_Stated problem_. Copy the lines of the items below word for word, starting at the line that contains "Save (539, 857)" and ending with the final line of the items, both included.
## Begin
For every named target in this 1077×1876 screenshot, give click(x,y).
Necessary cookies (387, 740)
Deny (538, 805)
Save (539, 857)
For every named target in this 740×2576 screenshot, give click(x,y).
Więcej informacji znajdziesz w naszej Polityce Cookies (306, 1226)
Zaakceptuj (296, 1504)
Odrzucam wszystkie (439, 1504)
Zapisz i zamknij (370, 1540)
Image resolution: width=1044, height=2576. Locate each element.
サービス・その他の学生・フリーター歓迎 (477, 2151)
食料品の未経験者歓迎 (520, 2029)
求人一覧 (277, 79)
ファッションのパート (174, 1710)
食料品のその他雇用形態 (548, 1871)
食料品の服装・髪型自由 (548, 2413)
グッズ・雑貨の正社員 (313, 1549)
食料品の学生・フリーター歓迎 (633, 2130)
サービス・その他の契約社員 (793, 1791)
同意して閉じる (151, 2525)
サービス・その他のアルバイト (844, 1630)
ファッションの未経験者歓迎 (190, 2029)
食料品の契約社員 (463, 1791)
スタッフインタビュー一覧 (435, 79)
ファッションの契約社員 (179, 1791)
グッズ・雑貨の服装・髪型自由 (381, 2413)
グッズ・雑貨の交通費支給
## End
_Solution to this task_.
Save (539, 857)
For every named target in this 740×2576 screenshot, give click(x,y).
Więcej informacji znajdziesz w naszej Polityce Cookies (306, 1226)
Zaakceptuj (296, 1504)
Odrzucam wszystkie (439, 1504)
Zapisz i zamknij (370, 1540)
Image resolution: width=1044, height=2576. Locate each element.
サービス・その他の学生・フリーター歓迎 (477, 2151)
食料品の未経験者歓迎 (520, 2029)
求人一覧 (277, 79)
ファッションのパート (174, 1710)
食料品のその他雇用形態 (548, 1871)
食料品の服装・髪型自由 (548, 2413)
グッズ・雑貨の正社員 (313, 1549)
食料品の学生・フリーター歓迎 (633, 2130)
サービス・その他の契約社員 (793, 1791)
同意して閉じる (151, 2525)
サービス・その他のアルバイト (844, 1630)
ファッションの未経験者歓迎 (190, 2029)
食料品の契約社員 (463, 1791)
スタッフインタビュー一覧 (435, 79)
ファッションの契約社員 (179, 1791)
グッズ・雑貨の服装・髪型自由 (381, 2413)
グッズ・雑貨の交通費支給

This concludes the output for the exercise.